Citigroup today lowered its 2015-end Sensex target to 32,200 points, saying investors’ faith in Indian markets is turning fickle amid a growing perception that the government has got “little logjammed” on various reforms.
Meanwhile, foreign portfolio investors bought shares worth Rs 123.49 crore yesterday and domestic institutional investors purchased shares worth Rs 103.58 crore.
Global markets
European shares fell on Thursday after data pointed to a mixed picture for the euro zone's economic recovery, with German private-sector growth slowing again in May even as France extended its timid recovery.
The pan-European FTSEurofirst 300 index was down 0.4 per cent at 0751 GMT, with blue-chip German stocks underperforming the region after Markit's flash composite Purchasing Managers' Index (PMI) for Europe's largest economy showed a drop in May, though it rose in France.

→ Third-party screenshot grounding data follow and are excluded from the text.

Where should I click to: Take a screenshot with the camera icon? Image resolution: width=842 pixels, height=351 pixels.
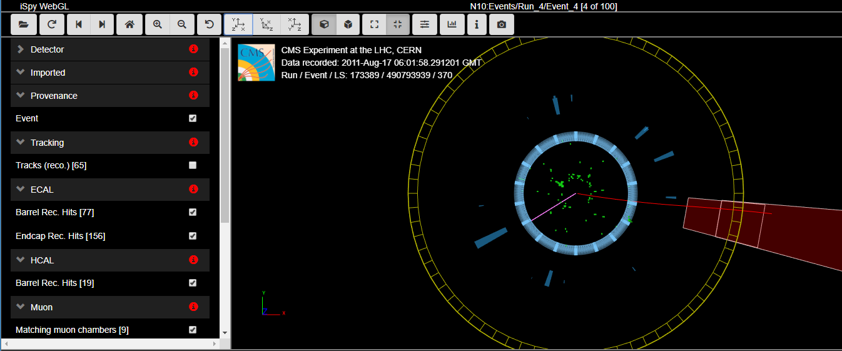tap(501, 24)
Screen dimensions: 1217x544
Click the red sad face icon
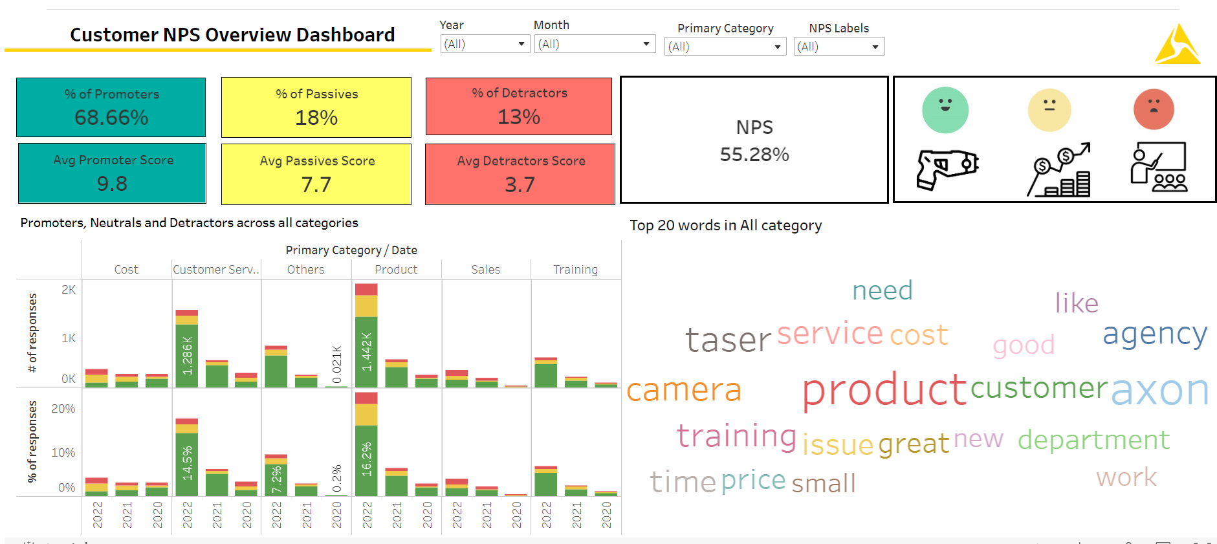point(1154,109)
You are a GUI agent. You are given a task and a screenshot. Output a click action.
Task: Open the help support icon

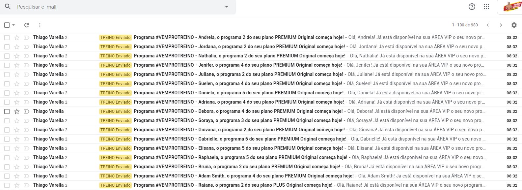click(x=472, y=7)
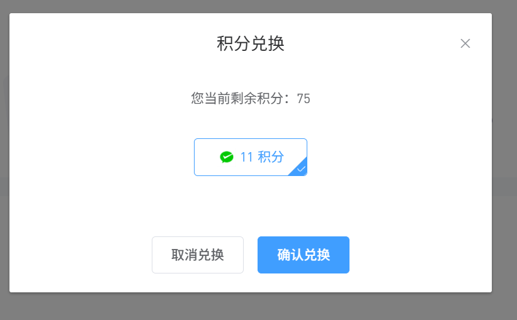The height and width of the screenshot is (320, 517).
Task: Click the empty white area between the card and buttons
Action: pos(251,206)
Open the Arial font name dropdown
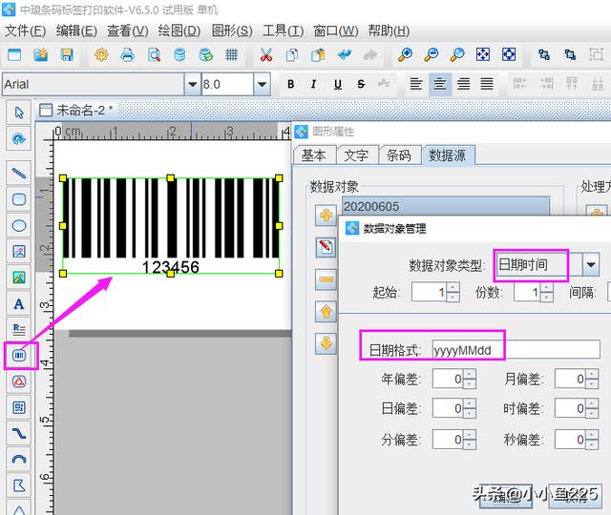Screen dimensions: 611x515 click(x=193, y=84)
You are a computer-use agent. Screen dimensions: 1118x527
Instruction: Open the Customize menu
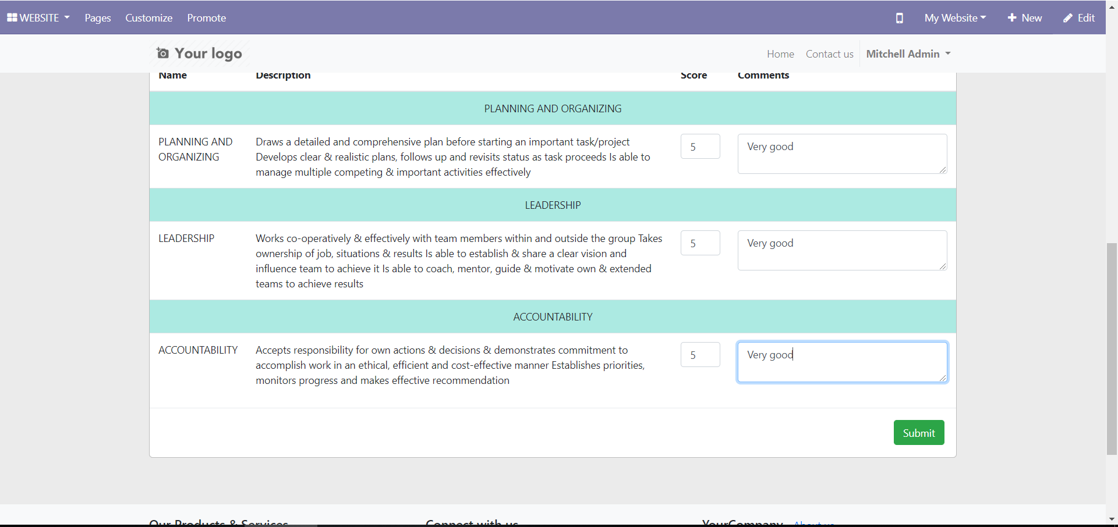149,18
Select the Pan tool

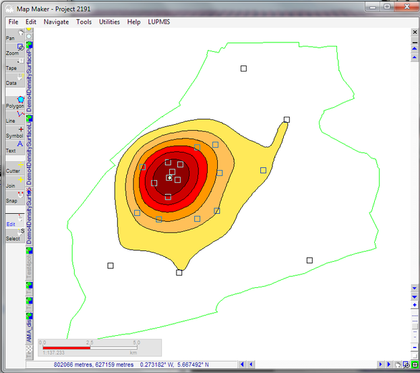(x=15, y=35)
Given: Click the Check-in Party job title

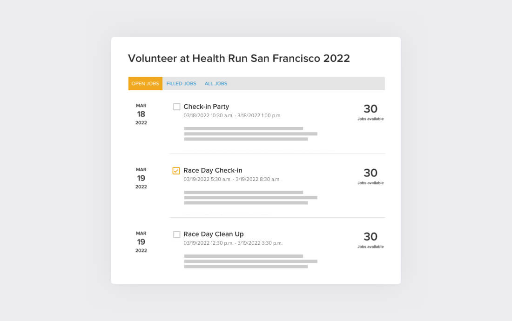Looking at the screenshot, I should (206, 107).
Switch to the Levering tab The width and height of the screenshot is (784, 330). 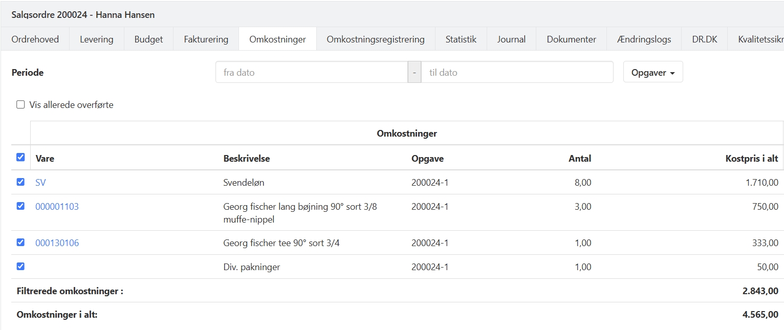point(96,39)
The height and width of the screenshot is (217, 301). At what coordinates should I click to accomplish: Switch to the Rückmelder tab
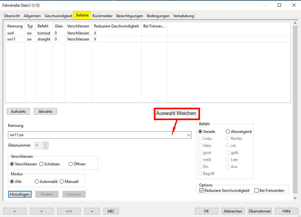pos(102,16)
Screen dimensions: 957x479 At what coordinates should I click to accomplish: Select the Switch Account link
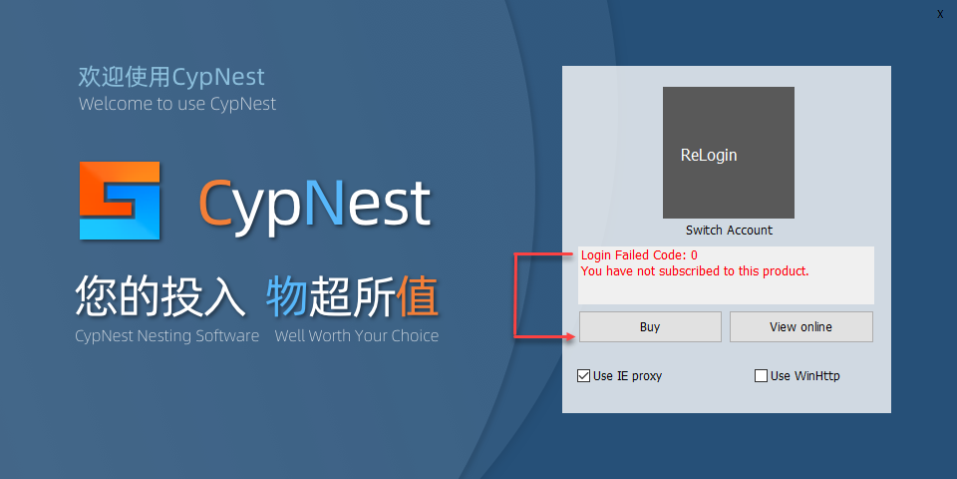[729, 231]
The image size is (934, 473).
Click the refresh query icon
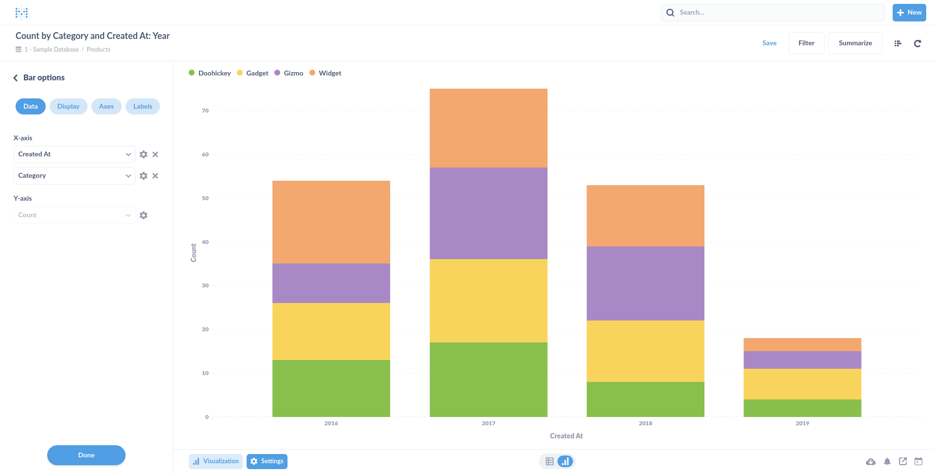(x=917, y=43)
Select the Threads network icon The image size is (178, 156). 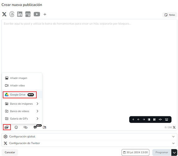click(12, 14)
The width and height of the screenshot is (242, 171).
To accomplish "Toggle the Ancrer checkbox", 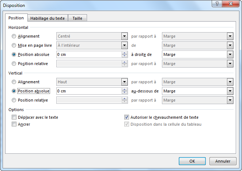I will (14, 124).
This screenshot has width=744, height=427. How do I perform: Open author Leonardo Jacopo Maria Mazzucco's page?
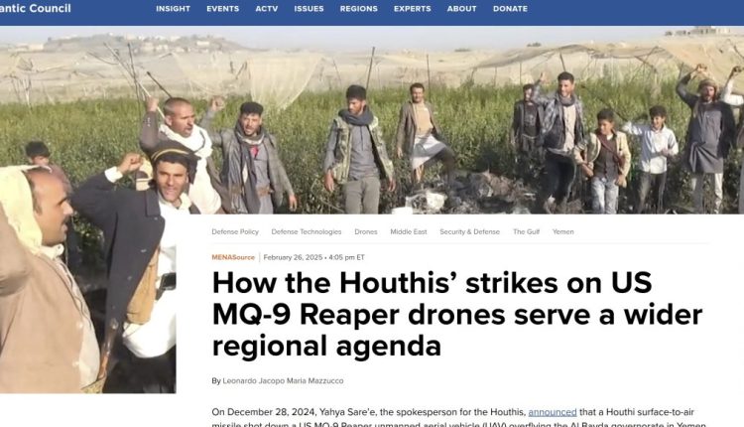point(284,381)
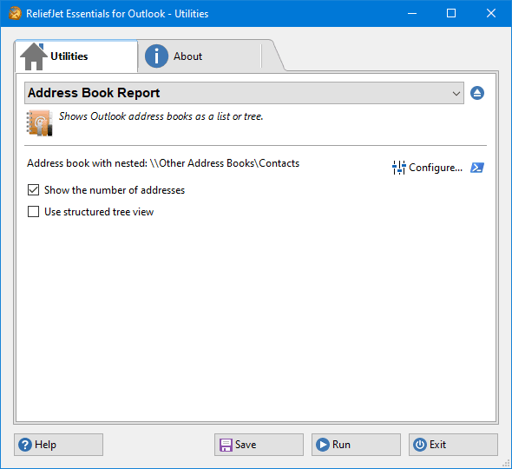Click the Address Book notebook icon
Screen dimensions: 512x469
39,122
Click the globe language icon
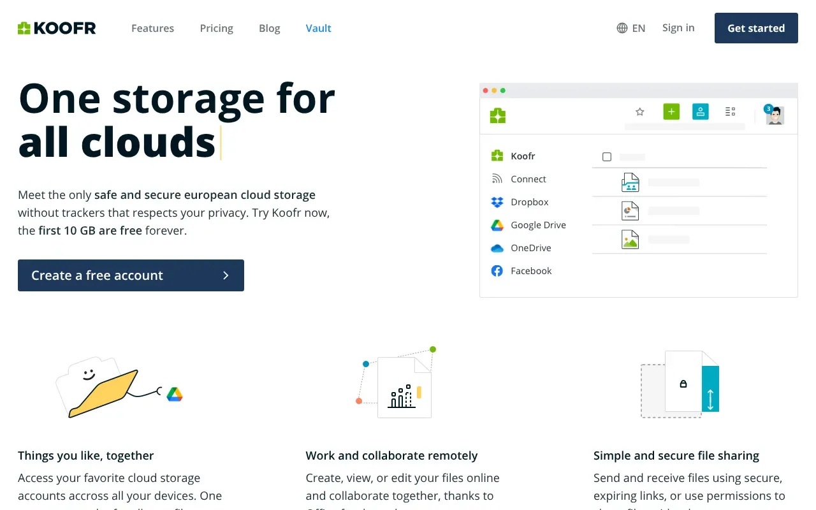Screen dimensions: 816x510 pyautogui.click(x=622, y=28)
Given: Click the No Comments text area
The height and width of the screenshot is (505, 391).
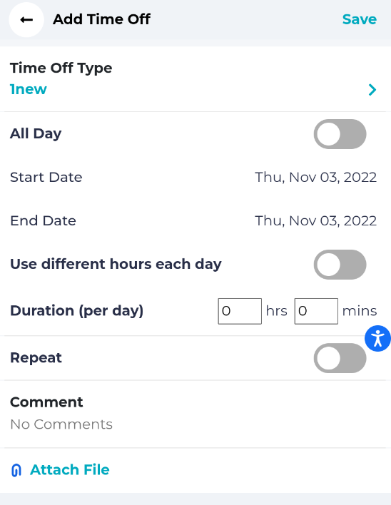Looking at the screenshot, I should [x=61, y=424].

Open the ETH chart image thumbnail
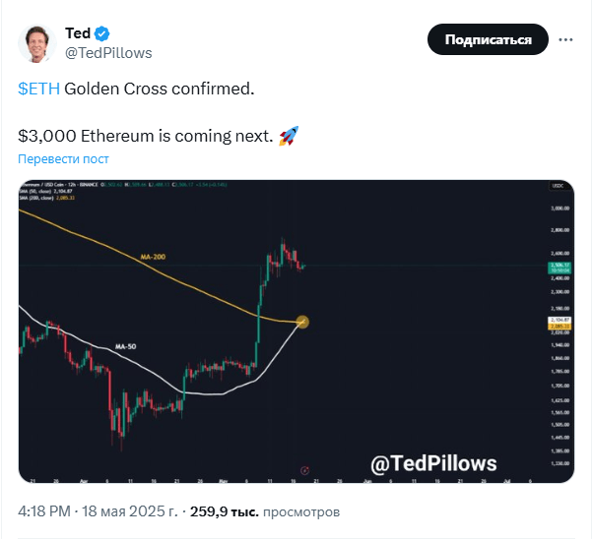click(296, 331)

Japanese shares hit a new 15-year high on Thursday on hopes that its long-moribund economy was finally coming to life, but weak China factory activity capped stock market gains in much of the rest of Asia.
But, reflecting the overall more sombre mood with overnight losses on Wall Street and persistent weakness in China, MSCI's broadest index of Asia-Pacific shares outside Japan were effectively flat. South Korean and Hong Kong shares slipped, while Australian and Indonesian stocks gained.
The Shanghai Composite Index rose 0.8 per cent after the flash HSBC manufacturing PMI showed Chinese factory activity contracting for the third month in May.
US stocks ended marginally lower on Wednesday after Wall Street saw little in the minutes from last month's Federal Reserve meeting to alter expectations of when the central bank will raise interest rates.